Existen antecedentes que necesitas sabes por anticipado: ¿Cuántas opciones tiene tu interlocutor?, ¿cuántas tú?, ¿qué presiones está sufriendo?, etc.

Si planificas, la tensión y el estrés disminuyen y sentirás que tienes la sartén por el mango, ya que el escenario es más claro y podrás visualizar tus opciones.

Cuándo usted planifica, la tensión y el stress disminuyen.

Con un plan seguro podrás negociar más tranquilo y seguro.

Estos consejos fueron elaborados por Tania M. Moreno con datos de Bumeran.com México y Monster.

Justifica siempre tu oferta
Ofrecer poco o pedir mucho no funciona si no sabes cómo justificarlo.

Antes de hacerlo, piensa qué manera te ayudará mejor a demostrar el valor de la solución que propones a una situación concreta planteada por tu jefe, por ejemplo.

Si diferencias tus opciones de la de tus compañeros estás del otro lado, ya que hacerlo significa conseguir valores más altos.

Recuerda que las pequeñas diferencias generan grandes cambios.

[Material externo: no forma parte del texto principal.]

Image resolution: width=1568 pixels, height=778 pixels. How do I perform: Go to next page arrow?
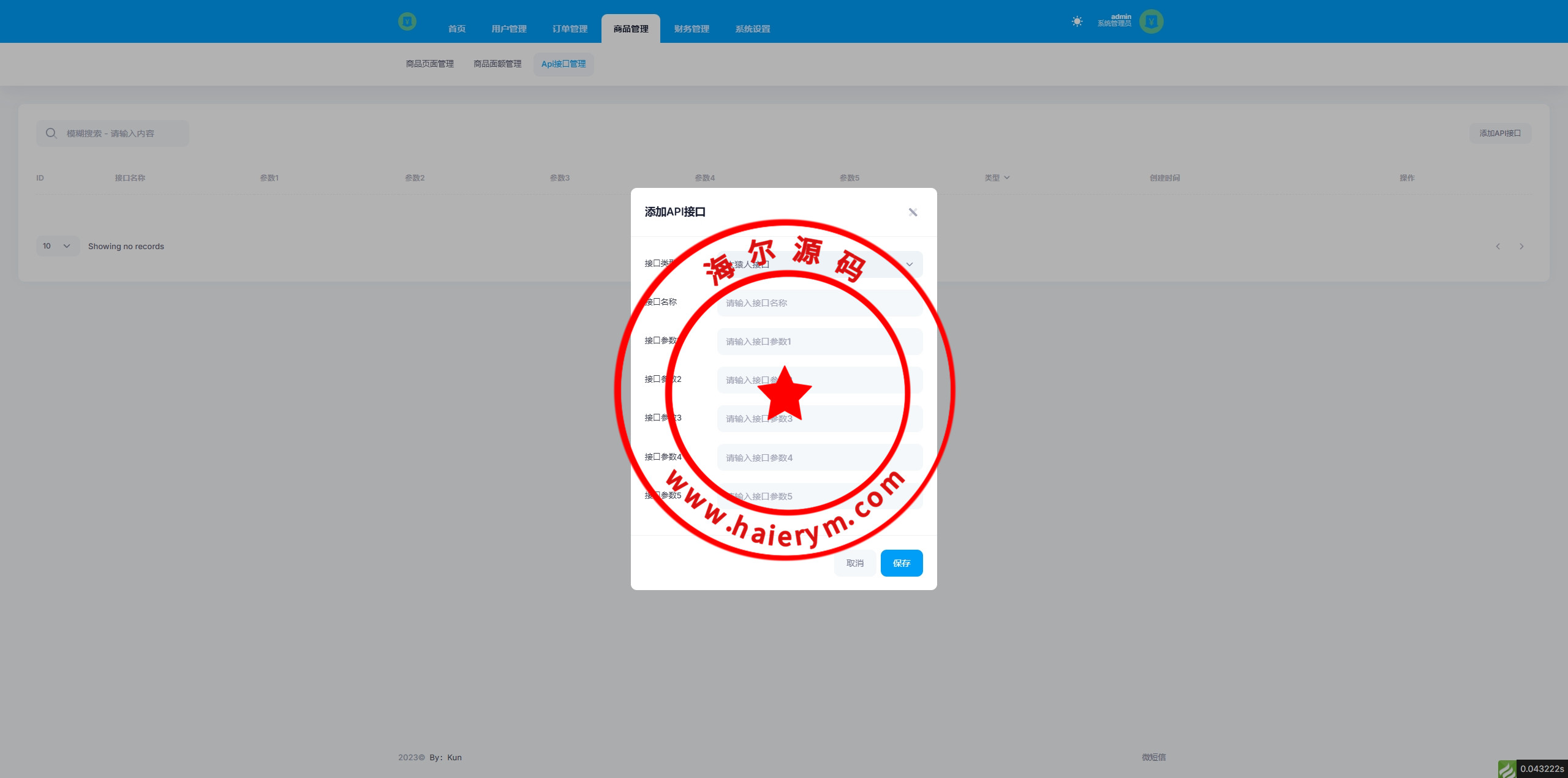[x=1521, y=247]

Sé paciente, Por lo general, nos gusta resolver todo rápidamente y no tenemos paciencia.

En un proceso de negociación, quien consigue esperar, normalmente consigue mejores resultados. Si el otro lado tiene prisa y tú puedes tomarte todo el tiempo necesario, tu ventaja será mayor.

Si aceptas la primera oferta, existe el riego de que tu interlocutor piense que fue un mal negocio, pues esto puede ser símbolo de debilidad o de que ocultas algo importante que tienes miedo que se descubra.

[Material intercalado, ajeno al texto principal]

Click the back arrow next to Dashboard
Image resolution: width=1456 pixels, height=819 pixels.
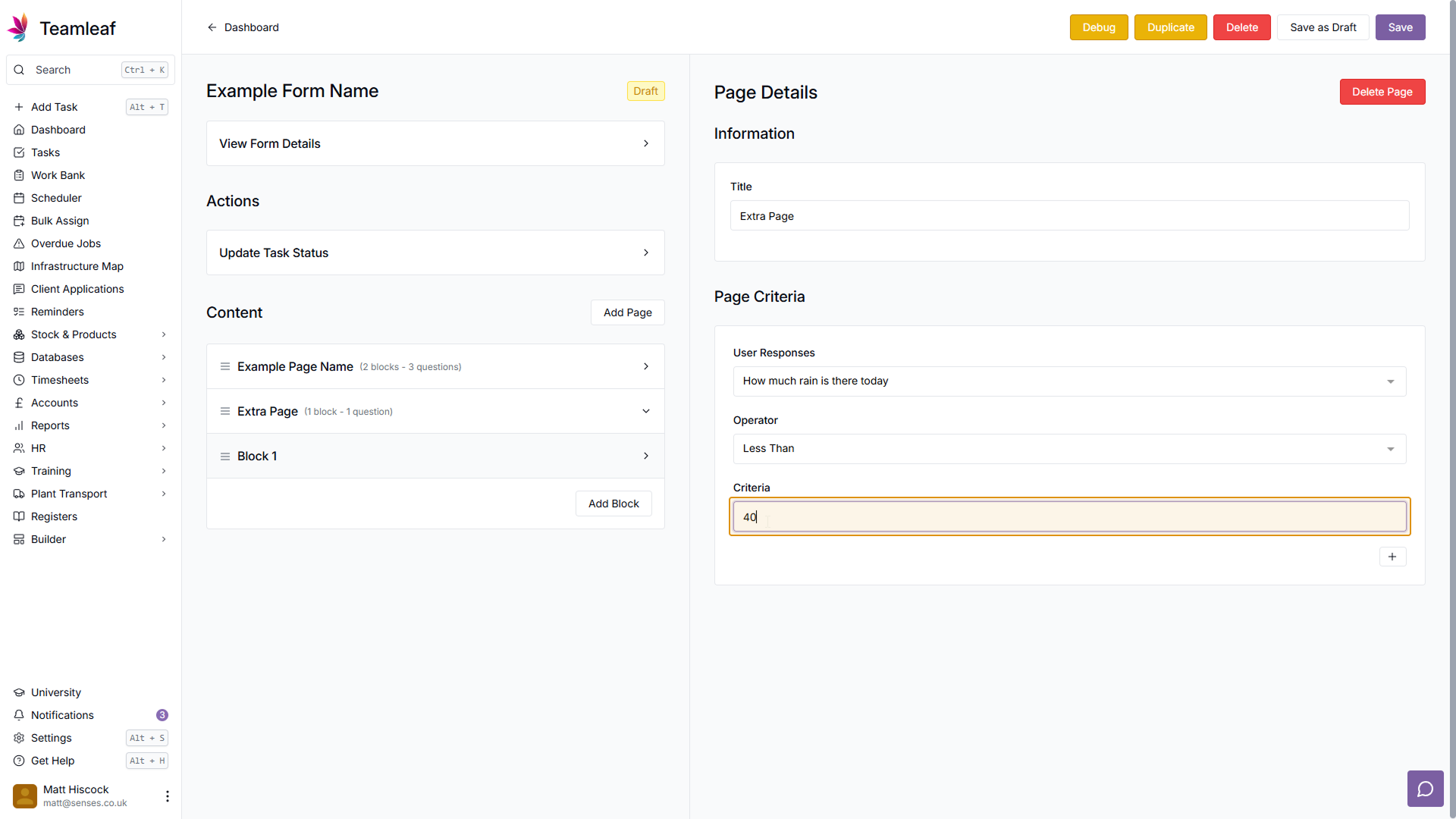[x=212, y=27]
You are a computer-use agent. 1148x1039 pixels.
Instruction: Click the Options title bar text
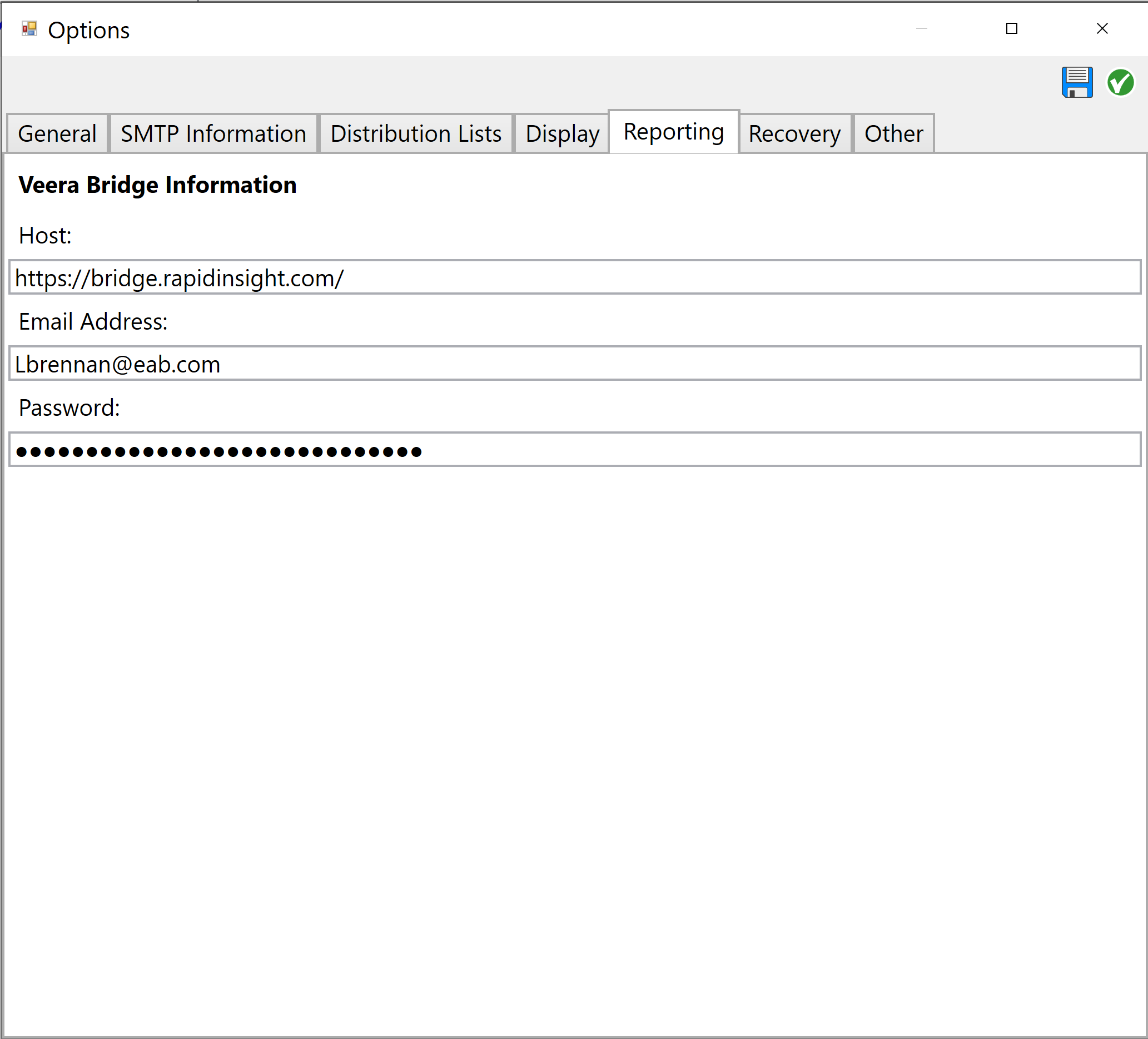(x=89, y=29)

Con una buena planificación, no tendrás que luchar contra reloj en tu próxima negociación. Recuerda la máxima de Kalimán: “Serenidad y paciencia”.

Ten un as bajo la manga

Es importante que la otra parte quede con una sensación de victoria, de haber hecho un buen negocio.

Para que eso ocurra, es preciso guardar algunas pequeñas concesiones para el final de la negociación. Tu contraparte saldrá con el ego satisfecho y usted con su bolsillo satisfecho

Recuerda que el ego es uno de los factores que más entorpece las negociaciones, así que deja siempre una salida honrosa para que tu oponente pueda cambiar de opinión, sin tener que humillarse.

Ten siempre una alternativa

Nunca negocies sin tener más opciones. Cunado no las tienes quedas a merced del otro. Si el negociador lo sabe, estás perdido, pues tendrás que ajustarte a sus ofertas, aunque no sean las mejores.

Finalmente, pregunta mucho, todo lo que se te ocurra

Los negociadores exitosos hacen el doble de preguntas de las que hacen los “negociadores promedio”.

La pregunta es una herramienta muy útil en las relaciones interpersonales, pues ofrecen la oportunidad de obtener más información.